ETF & Mutual Fund Watchlist for September 26, 2018

The Federal Reserve raised interest rates a quarter point today, as expected. The accompanying policy statement was hawkish on rate hikes in 2019.

Bonds reacted favorably to the Fed’s statement, except for long-term U.S. treasuries. iShares 20+ Year Treasury (TLT) slumped as traders digested the news.


The Nasdaq was the best performing index over the past week. Transportations stocks consolidated after a strong multi-week rally.


Healthcare and technology led the week’s sector performance. Industrial and financials trailed after outperforming last week. Energy also performed well following crude oil’s rally past $72 a barrel.



Large-cap biotechnology and pharmaceuticals remain below their 2015 highs, but they’ve stopped dragging on healthcare performance. The sector has been outperforming technology since late spring.





Media powered the communication services sector this week. Comcast (CMCSA) fell after winning a bid for Sky Broadcasting over the weekend.

Utilities underperformed last week as long-term interest rates increased. Today’s Federal Reserve meeting will be a key factor for interest rates and utilities moving forward. Utilities typically move inverse to interest rates over the long-term, but with greater variability in the short-term. Utilities held steady as long-term rates increased in August, but only started dropping in recent weeks.


The 10-year Treasury yield came into Wednesday near 3.10 percent, slightly above its high in 20


The yield curve has compressed as the Federal Reserve hikes short-term interest rates. At 2.83 percent, the 2-year Treasury yield is only 0.40 percentage points away from the 30-year Treasury.

Data supplied:
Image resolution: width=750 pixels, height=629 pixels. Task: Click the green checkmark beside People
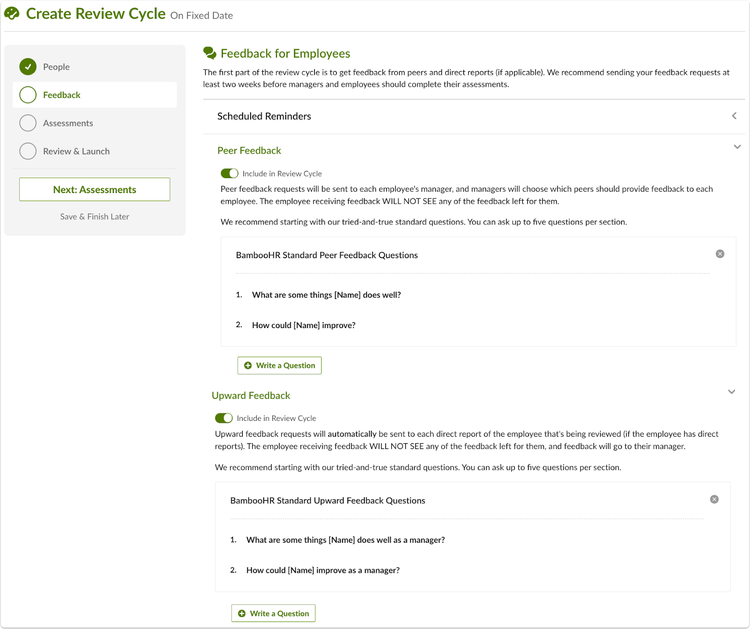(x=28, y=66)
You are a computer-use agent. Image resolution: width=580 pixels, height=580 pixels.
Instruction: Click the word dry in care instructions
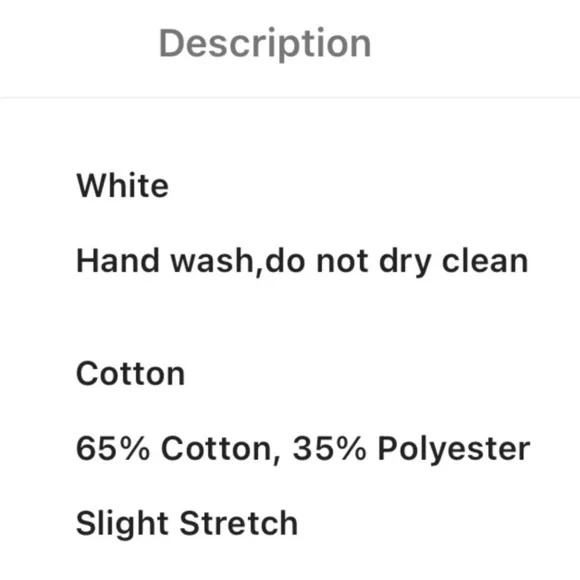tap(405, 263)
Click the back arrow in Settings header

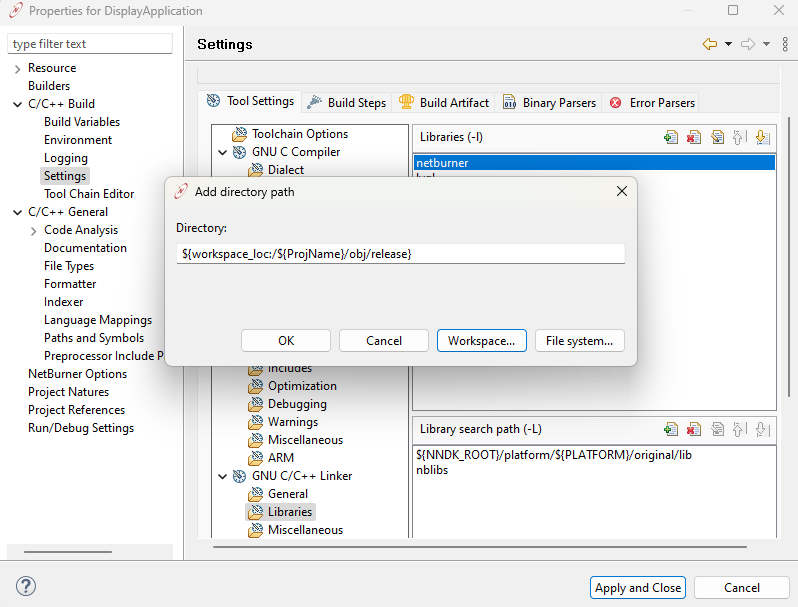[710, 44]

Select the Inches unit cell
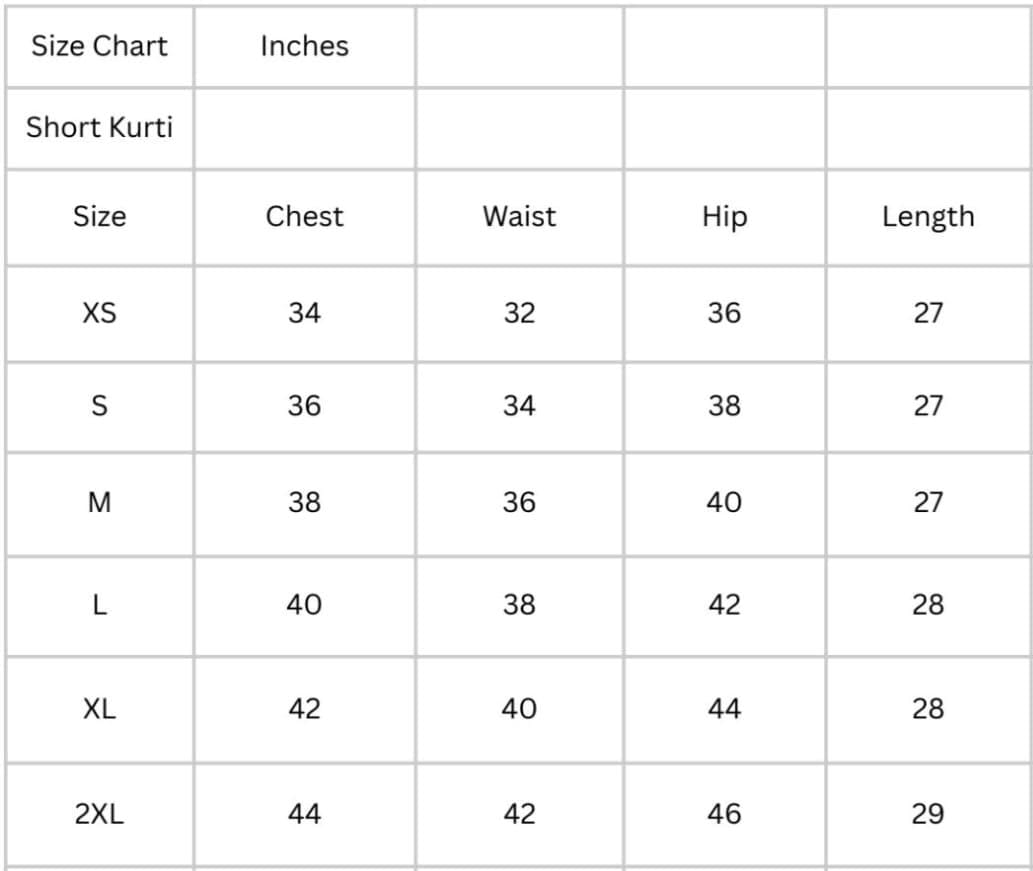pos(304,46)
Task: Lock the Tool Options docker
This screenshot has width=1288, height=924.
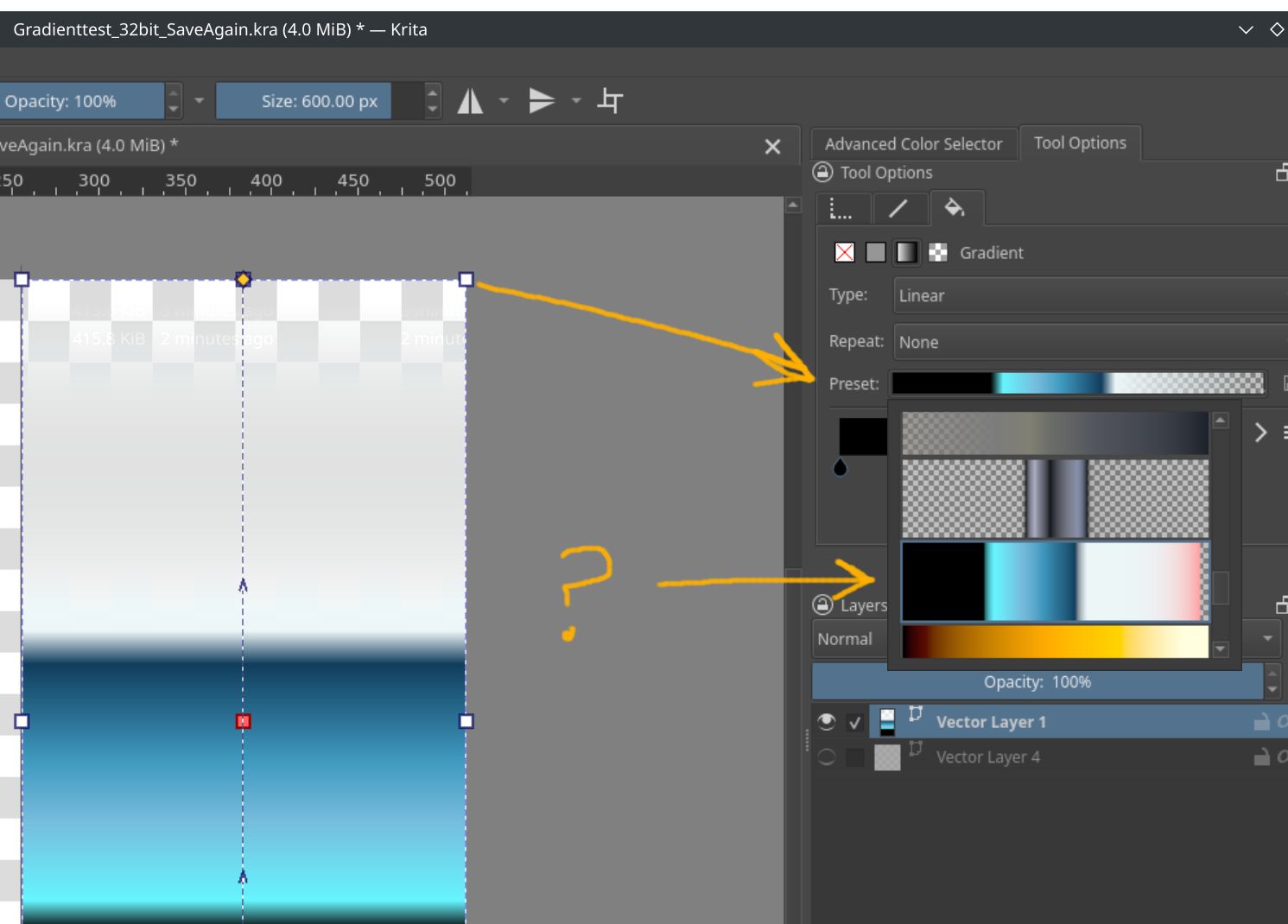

...

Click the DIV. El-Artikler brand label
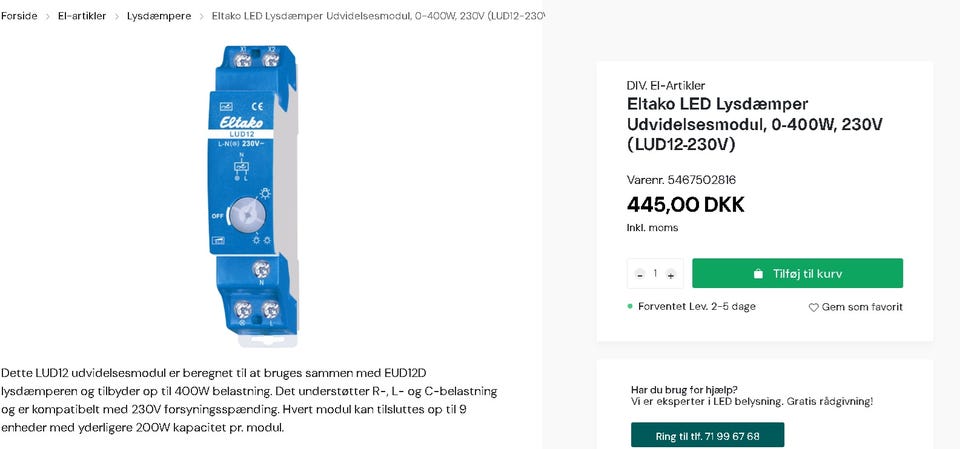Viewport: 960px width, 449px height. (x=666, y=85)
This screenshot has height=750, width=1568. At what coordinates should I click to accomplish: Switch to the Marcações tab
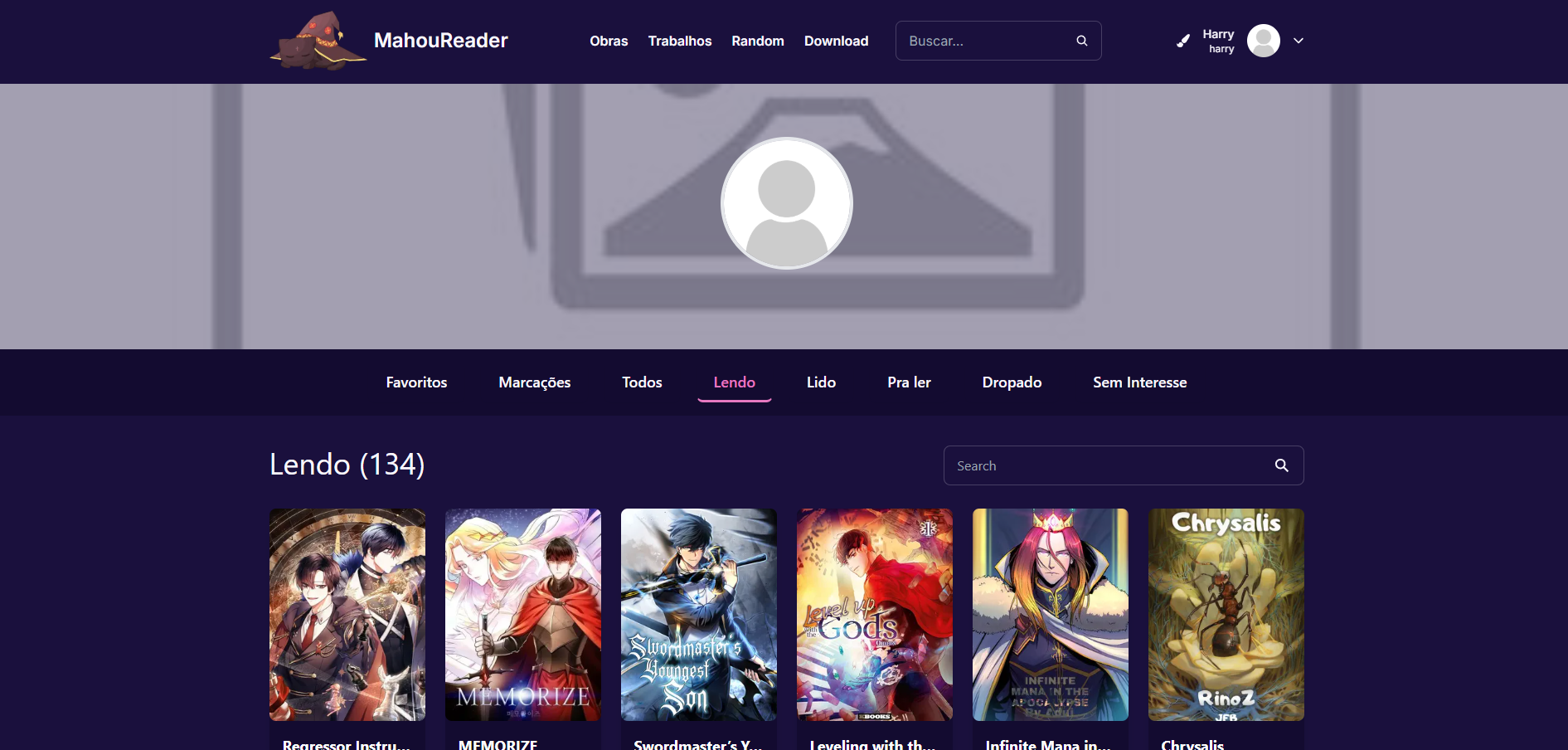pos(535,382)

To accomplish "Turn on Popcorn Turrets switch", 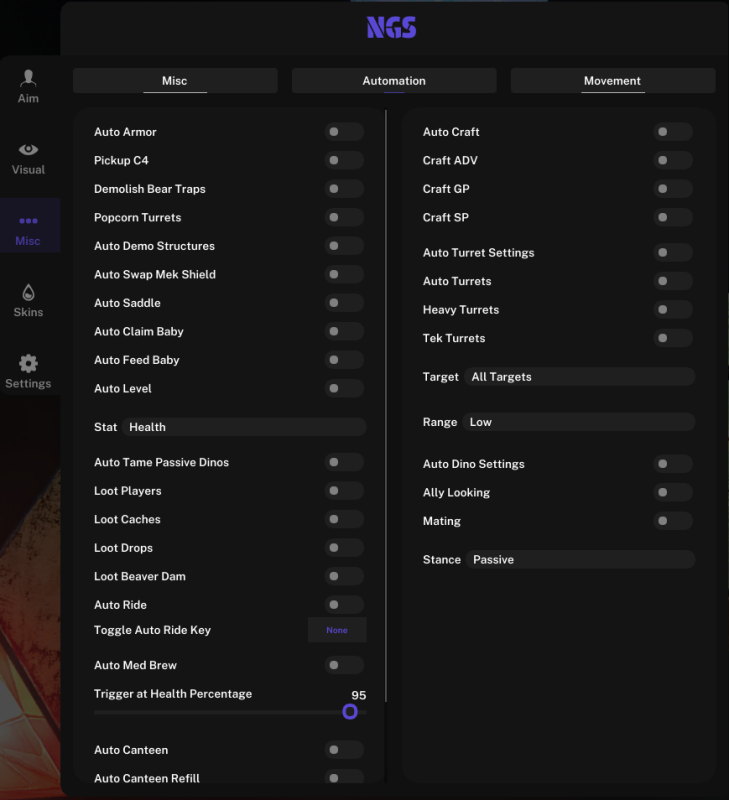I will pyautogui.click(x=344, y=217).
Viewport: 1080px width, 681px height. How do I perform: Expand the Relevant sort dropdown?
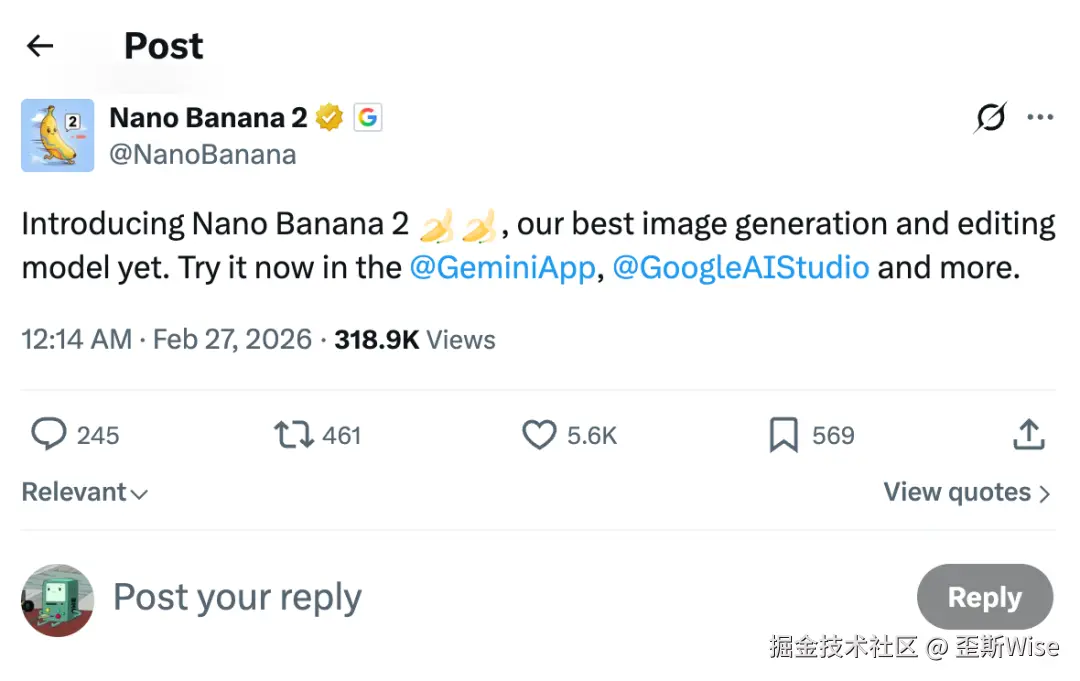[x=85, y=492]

...

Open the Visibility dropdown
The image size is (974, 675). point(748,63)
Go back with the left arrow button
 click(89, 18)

What is required:
In the ETF watchlist text, which two sectors led the week's sector performance?

Exercise solution:
Healthcare and technology.